RECORDS FOR PROCESSING Start Marker

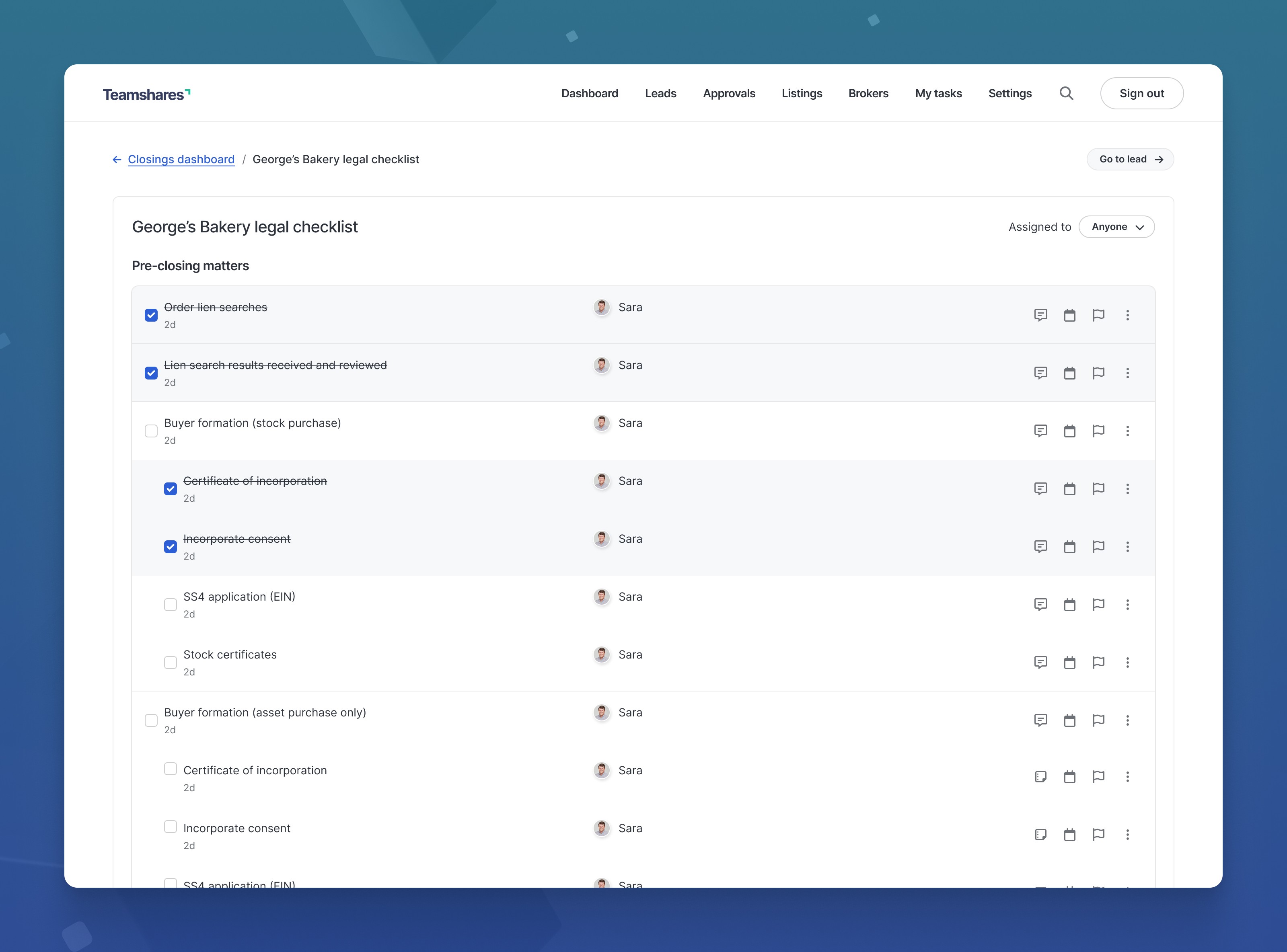Click the Sign out button
This screenshot has height=952, width=1287.
pos(1141,93)
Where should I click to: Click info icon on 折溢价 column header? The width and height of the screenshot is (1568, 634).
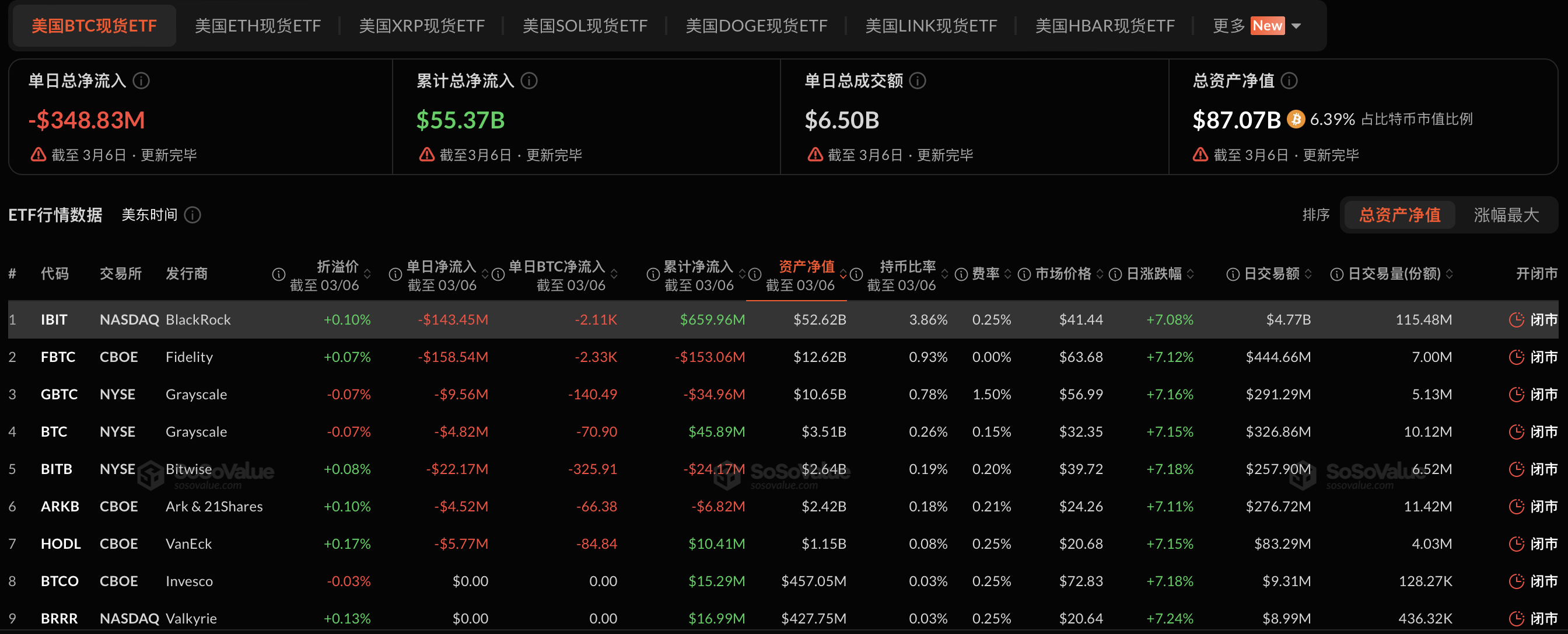(x=278, y=274)
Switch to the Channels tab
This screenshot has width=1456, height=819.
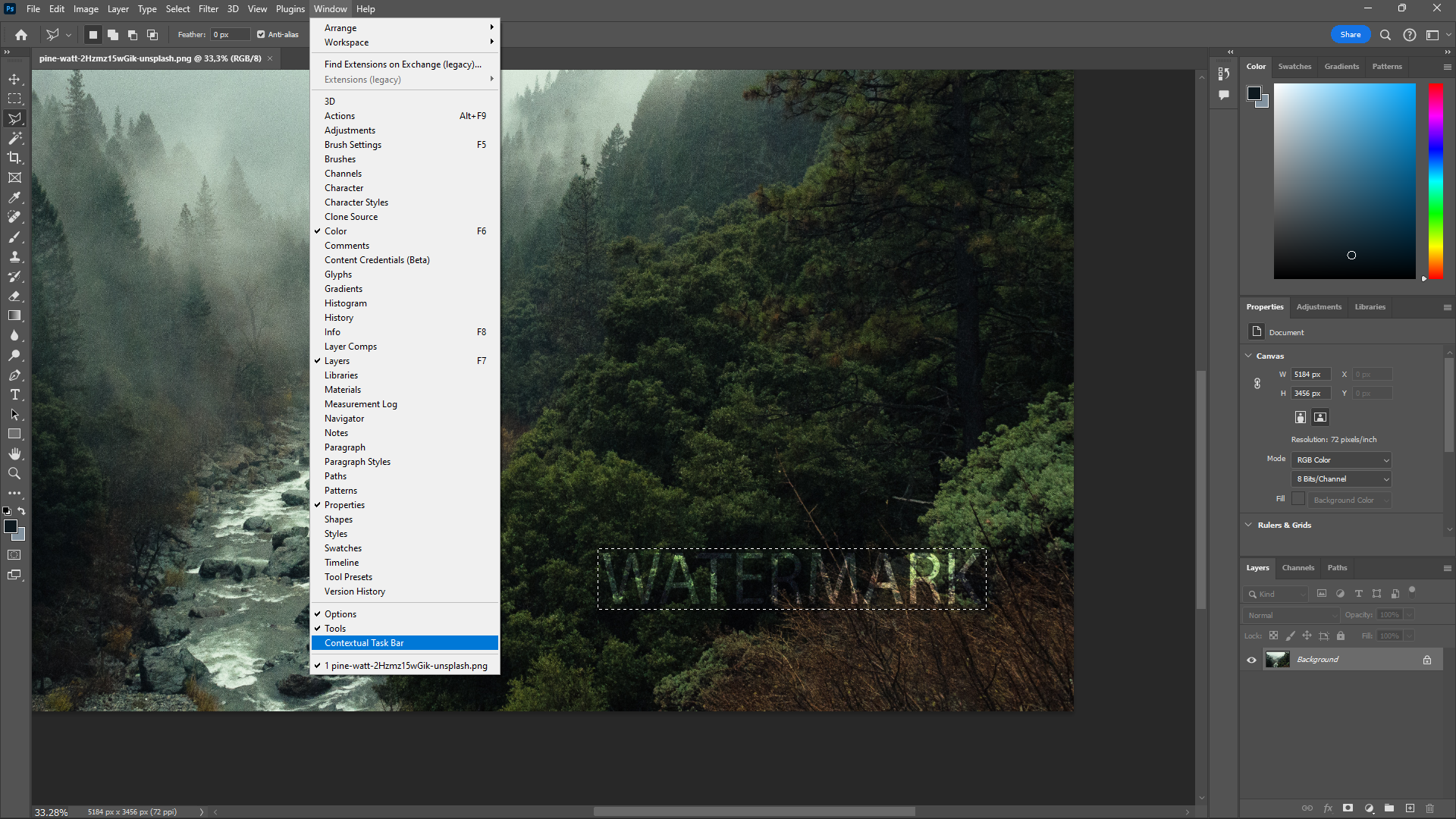(x=1298, y=567)
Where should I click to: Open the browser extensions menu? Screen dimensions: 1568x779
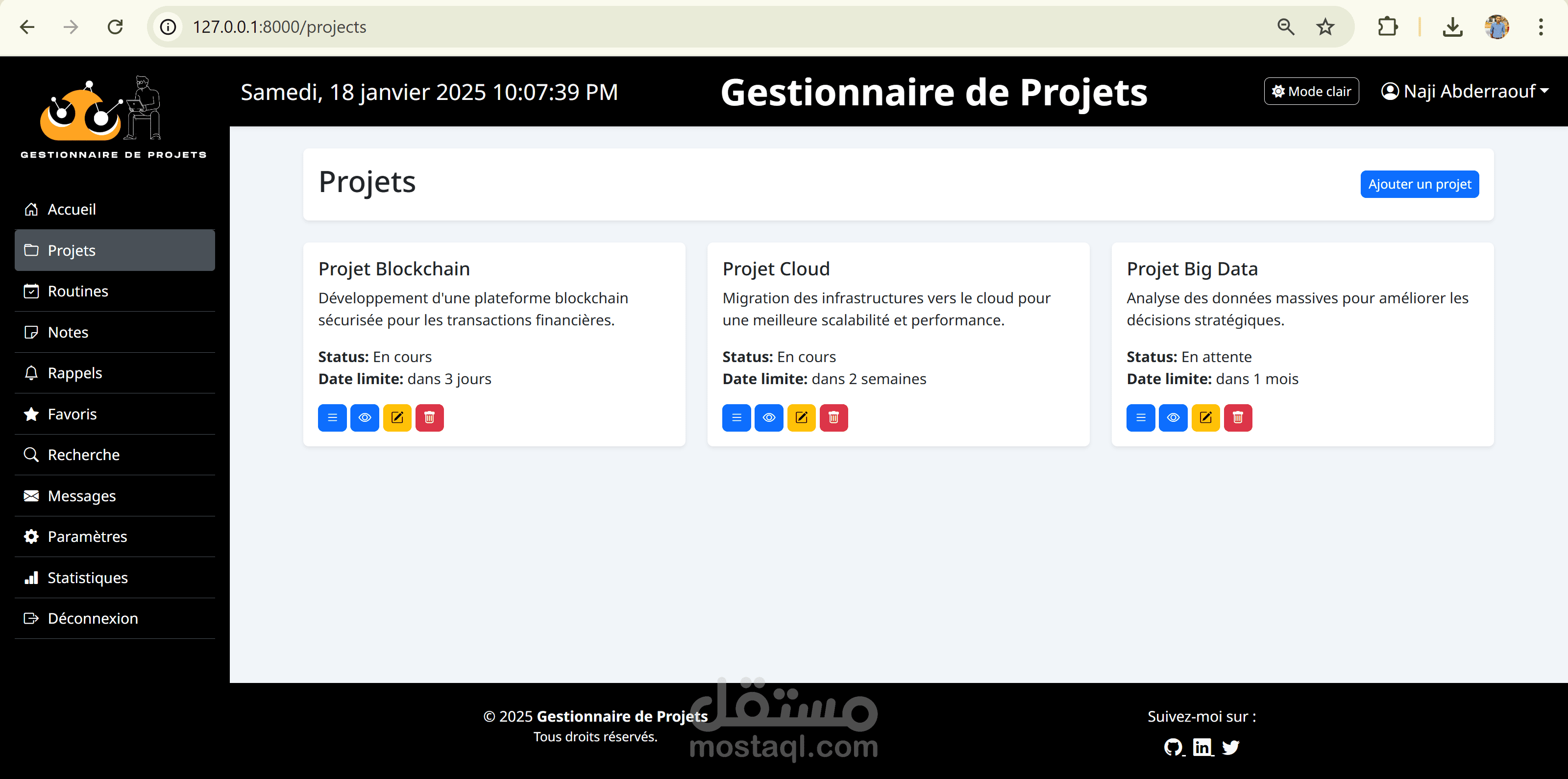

RECORDS FOR PROCESSING End Marker

WORK INSTRUCTIONS: Quote, word for word and nothing more, every line from the line with "Switch to the Channels tab" to the end of the entries, including both ends; skip any pictures.

ANSWER BELOW:
Switch to the Channels tab
This screenshot has width=1456, height=819.
(x=1298, y=567)
Where should I click to: Open the browser extensions menu? Screen dimensions: 1568x779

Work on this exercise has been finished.